I started reading the "SECRET LIFE OF PLANTS' the other day. And what an eye-opener it is.
I have long teased vegan friends that nothing about nourishment is merciful. You eat plants, you tear them up by the roots in order to ingest, you are destroying a whole culture.
Turns out--it's not so much a teasing as a truth.
Plants are sentient beings. Roots may be comparable to brains. They can sense, they can feel, they can think, they can plan. The only culture which fails to acknowledge this universal truth is the Christian one. Some believe that stories about pixies and fairies are actually about plants. They move. Not very fast, but is it their fault that they are so deliberate that our attention spans fail to capture them? Experiments have been done where plants react to human emotions. One of the experiments involved a psychologist coming in to a room with a plant. The plant wilted immediately and stayed that way for two weeks. When asked what he was thinking, the psychologist replied, "My philodendron is nicer than that one." Philodendrons seem to be the plant of choice for these experiments. Kind of like the rhesus monkey of the horticulture kingdom.
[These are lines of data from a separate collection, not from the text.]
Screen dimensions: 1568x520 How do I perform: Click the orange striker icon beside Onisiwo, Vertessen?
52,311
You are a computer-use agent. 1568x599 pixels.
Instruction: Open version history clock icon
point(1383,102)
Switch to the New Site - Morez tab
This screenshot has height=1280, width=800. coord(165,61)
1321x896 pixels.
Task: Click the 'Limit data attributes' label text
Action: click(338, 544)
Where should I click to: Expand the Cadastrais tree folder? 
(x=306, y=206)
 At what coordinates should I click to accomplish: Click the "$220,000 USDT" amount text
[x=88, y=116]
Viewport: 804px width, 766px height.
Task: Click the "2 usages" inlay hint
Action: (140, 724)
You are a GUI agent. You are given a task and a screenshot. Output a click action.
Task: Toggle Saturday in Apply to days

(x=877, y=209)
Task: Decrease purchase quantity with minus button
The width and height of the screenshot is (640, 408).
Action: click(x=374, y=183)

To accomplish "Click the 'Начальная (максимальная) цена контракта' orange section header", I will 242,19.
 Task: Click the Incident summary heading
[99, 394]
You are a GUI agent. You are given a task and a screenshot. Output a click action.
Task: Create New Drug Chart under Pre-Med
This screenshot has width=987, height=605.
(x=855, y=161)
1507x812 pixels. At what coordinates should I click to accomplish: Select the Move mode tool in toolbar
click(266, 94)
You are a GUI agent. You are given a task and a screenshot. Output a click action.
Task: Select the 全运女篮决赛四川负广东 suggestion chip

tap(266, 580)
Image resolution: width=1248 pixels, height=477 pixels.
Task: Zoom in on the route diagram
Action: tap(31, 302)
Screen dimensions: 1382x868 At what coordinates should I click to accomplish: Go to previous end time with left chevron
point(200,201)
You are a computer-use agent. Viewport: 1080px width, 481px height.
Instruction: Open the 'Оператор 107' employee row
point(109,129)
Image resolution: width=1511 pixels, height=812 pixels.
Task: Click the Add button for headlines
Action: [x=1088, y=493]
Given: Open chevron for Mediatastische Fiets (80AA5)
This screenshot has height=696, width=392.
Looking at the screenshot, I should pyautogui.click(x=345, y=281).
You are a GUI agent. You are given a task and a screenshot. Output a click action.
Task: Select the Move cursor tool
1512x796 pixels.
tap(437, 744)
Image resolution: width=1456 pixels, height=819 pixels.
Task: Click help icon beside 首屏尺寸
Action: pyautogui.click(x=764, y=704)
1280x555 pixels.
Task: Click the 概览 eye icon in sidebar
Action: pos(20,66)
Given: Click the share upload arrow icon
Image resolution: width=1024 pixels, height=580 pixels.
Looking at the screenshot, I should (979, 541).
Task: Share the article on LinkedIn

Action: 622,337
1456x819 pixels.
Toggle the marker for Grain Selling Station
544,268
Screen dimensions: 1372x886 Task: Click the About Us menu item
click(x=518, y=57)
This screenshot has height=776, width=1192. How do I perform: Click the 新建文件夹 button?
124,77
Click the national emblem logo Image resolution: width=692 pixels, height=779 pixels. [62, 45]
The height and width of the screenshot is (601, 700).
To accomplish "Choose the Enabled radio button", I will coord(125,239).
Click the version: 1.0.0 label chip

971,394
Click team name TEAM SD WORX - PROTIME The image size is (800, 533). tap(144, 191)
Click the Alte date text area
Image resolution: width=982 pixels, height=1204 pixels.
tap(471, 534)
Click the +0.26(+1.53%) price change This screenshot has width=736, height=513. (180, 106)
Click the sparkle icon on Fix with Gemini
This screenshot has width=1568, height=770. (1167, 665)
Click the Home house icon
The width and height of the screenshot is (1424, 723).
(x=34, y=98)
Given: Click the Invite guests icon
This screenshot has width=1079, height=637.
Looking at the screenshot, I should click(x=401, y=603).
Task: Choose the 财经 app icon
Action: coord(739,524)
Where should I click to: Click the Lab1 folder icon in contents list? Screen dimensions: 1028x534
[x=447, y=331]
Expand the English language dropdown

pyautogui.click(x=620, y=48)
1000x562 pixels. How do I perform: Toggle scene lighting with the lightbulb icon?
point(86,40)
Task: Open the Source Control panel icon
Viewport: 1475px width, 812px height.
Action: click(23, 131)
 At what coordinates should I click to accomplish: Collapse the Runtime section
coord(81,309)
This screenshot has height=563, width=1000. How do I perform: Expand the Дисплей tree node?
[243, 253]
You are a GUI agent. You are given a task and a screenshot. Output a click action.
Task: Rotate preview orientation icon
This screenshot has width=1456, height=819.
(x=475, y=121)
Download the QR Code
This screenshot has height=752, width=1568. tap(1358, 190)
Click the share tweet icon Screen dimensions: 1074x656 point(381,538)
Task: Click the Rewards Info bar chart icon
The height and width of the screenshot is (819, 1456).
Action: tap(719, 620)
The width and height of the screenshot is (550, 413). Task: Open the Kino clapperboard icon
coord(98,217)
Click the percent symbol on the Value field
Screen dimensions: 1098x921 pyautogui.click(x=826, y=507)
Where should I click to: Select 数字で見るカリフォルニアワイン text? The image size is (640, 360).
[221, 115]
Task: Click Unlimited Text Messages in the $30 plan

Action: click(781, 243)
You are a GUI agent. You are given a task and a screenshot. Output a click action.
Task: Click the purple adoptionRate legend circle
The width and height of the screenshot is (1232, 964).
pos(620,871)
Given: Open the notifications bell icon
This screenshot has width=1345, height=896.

As regular readers of this column know, I have a zombie garden. I bought a Wandering Jew a few weeks ago and it promptly went into decline. A friend's daughter thought it had root rot, and it did. The local florist cleaned it up and repotted it. It perked up and then promptly went into decline again.
So, after reading the first two chapters of PLANTS, I thought, let me pay more attention to this fragile Jew. It's a wanderer. Let us ramble together. I took my Jew for a walk in the park, carrying the small pot through the UES. I talked to it--"Let's go visit your cousins. Let's take a picture of you with your cousins (See above). Eventually, I grew impatient. "Don't embarrass me out here in public. Stop drooping. Look how nicely your cousins are blooming. Why can't you be more like them." It's hard to stay positive as a single plant parent.
Anyway, WJ has a pretty Three Stooges sense of humor. I put it on the sill to soak up the sun (the hour/day I get). WJ is next to the tomatoes. I picked one up and said, "Hope this doesn't offend you if I slice it up for lunch." Then I moved and promptly stubbed my R little toe. Hmmm.
Anyway, the above photo represents night one. I will try to take a picture every day for a week and see if it perks up. Or goes promptly down the dumper.